■ **Dataset content**
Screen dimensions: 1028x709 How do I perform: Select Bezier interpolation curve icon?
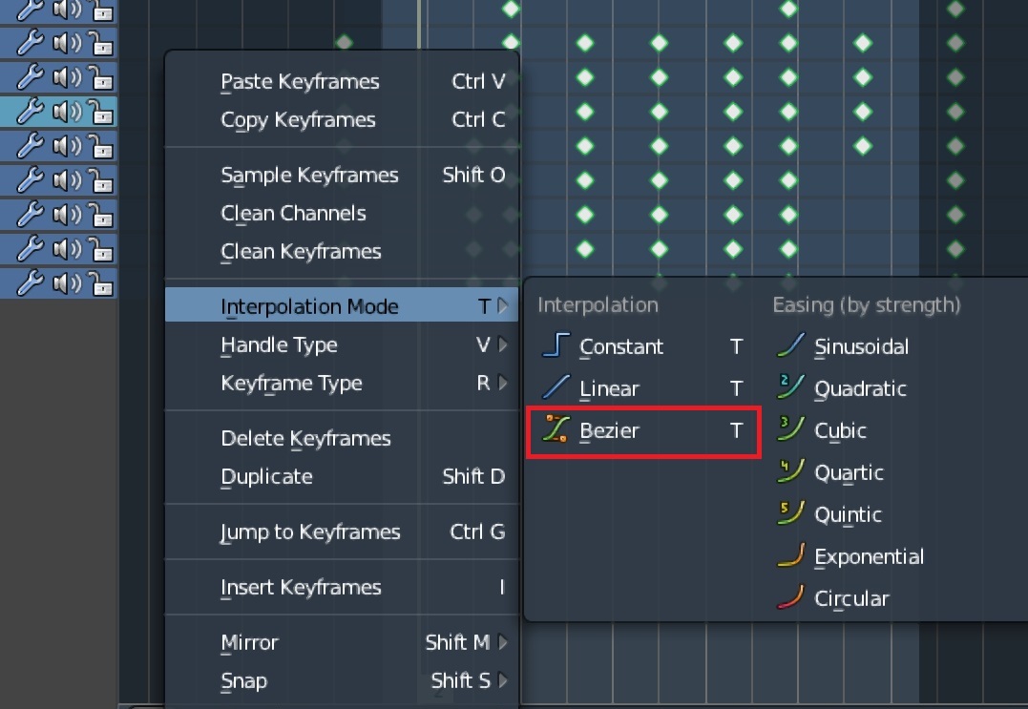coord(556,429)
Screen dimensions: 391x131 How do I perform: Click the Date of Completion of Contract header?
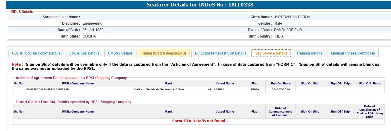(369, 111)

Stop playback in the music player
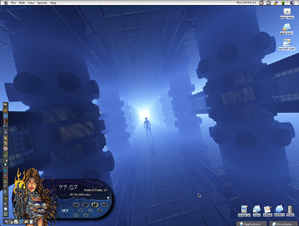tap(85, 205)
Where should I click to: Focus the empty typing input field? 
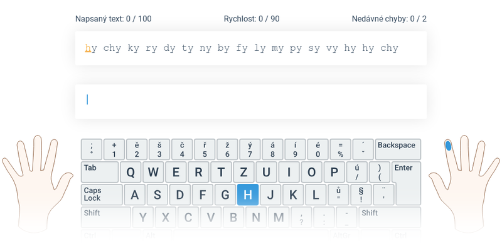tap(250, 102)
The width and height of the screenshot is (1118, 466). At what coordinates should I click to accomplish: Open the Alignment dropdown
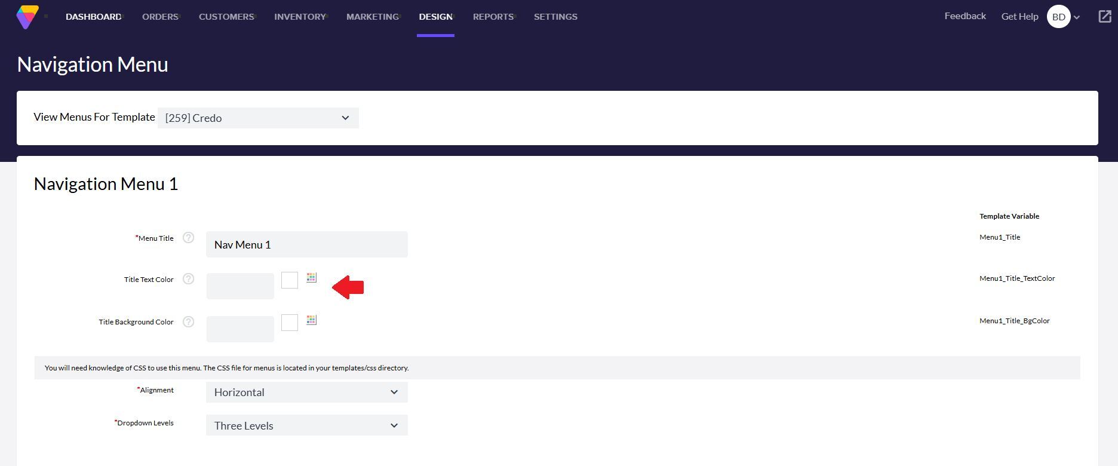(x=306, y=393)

■ **Exercise**
Every entry above should be given again exactly, with no images included.

■ **Answer box**
Screen dimensions: 1028x709 How do I perform: Select Bezier interpolation curve icon?
coord(556,429)
Screen dimensions: 391x131 How do I perform: Click the Date of Completion of Contract header?
(369, 111)

Stop playback in the music player
tap(85, 205)
Where should I click to: Focus the empty typing input field? 
tap(250, 102)
The width and height of the screenshot is (1118, 466). At what coordinates should I click to accomplish: Open the Alignment dropdown
(x=306, y=393)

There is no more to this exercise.